# Pendulum Period change due to gravitational force change

• Sekonda
In summary, the conversation discusses the effect of adding a large mass on the floor to a clock pendulum and how it affects the period of oscillation. The period of a pendulum is dependent on the length and the acceleration of gravity, and adding a mass on the floor will change the value of g, potentially causing a small change in the period. The suggested approach is to do some rough calculations to determine if the change in period would be detectable with a simple pendulum.
Sekonda
Hey,

I was wondering how to go about a pendulum problem, basically if we have a clock pendulum that oscillates with period 2s unaffected; if we add a large mass on the floor, so that the pendulum experiences some small extra gravitational force towards the floor.

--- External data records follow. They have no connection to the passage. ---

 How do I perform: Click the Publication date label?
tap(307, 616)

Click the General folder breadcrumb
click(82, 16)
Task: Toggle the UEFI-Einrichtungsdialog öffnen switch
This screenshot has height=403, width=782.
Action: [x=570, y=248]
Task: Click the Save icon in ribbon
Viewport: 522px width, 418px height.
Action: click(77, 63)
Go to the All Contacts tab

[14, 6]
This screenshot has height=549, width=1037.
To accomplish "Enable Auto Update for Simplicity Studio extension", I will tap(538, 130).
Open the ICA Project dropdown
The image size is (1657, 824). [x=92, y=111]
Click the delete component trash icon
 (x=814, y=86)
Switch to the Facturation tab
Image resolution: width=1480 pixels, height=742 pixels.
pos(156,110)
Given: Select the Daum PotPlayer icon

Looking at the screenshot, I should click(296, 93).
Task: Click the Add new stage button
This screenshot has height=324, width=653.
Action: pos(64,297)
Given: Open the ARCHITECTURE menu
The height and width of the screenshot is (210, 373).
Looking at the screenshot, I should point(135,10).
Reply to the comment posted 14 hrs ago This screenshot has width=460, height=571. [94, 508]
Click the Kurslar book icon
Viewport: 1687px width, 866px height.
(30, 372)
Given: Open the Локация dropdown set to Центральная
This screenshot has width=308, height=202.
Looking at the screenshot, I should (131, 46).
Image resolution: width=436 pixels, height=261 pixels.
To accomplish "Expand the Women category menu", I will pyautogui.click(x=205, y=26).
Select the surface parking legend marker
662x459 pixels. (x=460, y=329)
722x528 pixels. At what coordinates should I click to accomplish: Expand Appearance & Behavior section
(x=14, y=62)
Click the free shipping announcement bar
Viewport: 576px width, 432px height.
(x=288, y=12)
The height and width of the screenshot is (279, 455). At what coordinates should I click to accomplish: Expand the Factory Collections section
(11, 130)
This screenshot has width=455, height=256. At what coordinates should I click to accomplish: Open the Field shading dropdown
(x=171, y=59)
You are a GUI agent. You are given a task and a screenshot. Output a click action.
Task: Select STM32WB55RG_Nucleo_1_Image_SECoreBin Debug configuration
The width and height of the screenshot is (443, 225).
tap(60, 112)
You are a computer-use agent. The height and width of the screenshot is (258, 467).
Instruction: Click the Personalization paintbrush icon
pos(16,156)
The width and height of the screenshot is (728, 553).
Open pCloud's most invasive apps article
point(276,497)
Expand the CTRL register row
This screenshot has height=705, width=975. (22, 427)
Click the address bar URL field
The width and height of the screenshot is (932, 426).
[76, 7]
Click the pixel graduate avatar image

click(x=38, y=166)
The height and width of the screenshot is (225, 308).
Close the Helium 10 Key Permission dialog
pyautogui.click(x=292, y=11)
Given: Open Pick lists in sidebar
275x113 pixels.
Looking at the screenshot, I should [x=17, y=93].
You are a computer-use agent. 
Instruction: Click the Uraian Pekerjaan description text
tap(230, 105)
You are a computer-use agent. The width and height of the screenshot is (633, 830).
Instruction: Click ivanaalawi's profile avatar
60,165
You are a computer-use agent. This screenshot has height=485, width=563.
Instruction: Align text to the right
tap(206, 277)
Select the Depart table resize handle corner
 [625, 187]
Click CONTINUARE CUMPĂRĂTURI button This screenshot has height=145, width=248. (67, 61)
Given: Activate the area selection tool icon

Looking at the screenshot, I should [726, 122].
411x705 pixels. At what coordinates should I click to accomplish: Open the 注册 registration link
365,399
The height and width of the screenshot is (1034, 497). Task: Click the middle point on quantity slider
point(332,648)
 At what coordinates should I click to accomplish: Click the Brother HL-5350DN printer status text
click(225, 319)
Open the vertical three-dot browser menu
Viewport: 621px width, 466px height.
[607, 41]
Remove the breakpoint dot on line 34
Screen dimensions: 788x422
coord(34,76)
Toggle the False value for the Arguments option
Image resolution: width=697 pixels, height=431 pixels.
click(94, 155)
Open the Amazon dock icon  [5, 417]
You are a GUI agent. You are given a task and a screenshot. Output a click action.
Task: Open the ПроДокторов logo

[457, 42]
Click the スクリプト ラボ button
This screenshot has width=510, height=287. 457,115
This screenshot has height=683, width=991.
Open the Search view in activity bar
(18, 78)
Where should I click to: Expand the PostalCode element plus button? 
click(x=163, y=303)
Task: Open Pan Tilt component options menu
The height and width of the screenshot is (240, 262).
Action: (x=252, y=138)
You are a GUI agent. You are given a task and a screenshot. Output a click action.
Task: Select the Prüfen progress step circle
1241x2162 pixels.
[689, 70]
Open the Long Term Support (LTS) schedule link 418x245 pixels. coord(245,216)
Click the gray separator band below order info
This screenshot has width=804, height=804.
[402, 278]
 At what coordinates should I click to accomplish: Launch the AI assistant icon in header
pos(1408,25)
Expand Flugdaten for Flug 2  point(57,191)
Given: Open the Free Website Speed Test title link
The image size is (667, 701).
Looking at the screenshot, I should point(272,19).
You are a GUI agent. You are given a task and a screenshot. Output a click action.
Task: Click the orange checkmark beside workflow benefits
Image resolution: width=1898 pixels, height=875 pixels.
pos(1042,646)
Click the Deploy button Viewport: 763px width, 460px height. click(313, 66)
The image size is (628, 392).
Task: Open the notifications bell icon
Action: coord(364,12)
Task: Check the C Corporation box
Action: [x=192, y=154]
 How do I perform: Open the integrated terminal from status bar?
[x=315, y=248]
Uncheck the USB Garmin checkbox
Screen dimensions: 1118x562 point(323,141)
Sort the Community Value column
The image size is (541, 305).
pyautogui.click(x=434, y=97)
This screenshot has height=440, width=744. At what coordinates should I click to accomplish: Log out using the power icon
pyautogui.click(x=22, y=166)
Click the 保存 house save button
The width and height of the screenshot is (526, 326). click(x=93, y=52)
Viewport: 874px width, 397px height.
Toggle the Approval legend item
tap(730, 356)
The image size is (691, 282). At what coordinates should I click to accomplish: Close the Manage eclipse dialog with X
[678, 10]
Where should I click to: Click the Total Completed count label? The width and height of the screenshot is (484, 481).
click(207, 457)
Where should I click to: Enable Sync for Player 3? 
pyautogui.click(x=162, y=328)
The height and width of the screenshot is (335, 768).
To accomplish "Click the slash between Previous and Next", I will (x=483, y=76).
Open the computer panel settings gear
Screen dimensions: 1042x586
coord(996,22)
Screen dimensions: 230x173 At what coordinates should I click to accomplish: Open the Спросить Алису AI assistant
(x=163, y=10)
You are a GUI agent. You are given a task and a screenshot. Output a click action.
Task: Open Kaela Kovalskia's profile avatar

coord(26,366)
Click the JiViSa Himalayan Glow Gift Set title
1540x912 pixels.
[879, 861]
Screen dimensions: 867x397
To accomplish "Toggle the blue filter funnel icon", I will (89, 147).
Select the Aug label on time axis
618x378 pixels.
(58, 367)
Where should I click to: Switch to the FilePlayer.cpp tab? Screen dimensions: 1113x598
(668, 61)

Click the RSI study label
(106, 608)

Now I have determined this force and therefore the extra vertical acceleration due to this added floor mass but I now have to determine how this affects the period.

So provided I know the extra vertical acceleration, how do I determine the effect this has on the period?

Thanks guys!

I misread the problem. Comment deleted.

Last edited:
The period of a pendulum for small oscillation is

P = 2*pi*sqrt(l/g)

where l is pendulum length and g is acceleration of gravity.

So based on the fact that the length doesn't change it is safe to assume that period is inversely proportional to the square root of the acceleration and so it's just a case of using the new acceleration and the initial 'g' acceleration to find the difference in the periods.

I think this is most probably the way to go about the problem; though correct me if I'm wrong.

Thanks for the help!
S

I suggest you do a few rough calculations first.Think of the largest mass you could concievably put on the floor,work out how this would change the value of g and then work out whether a simple pendulum would be sensitive enough to detect the extremely small change of time period that this added mass would bring about.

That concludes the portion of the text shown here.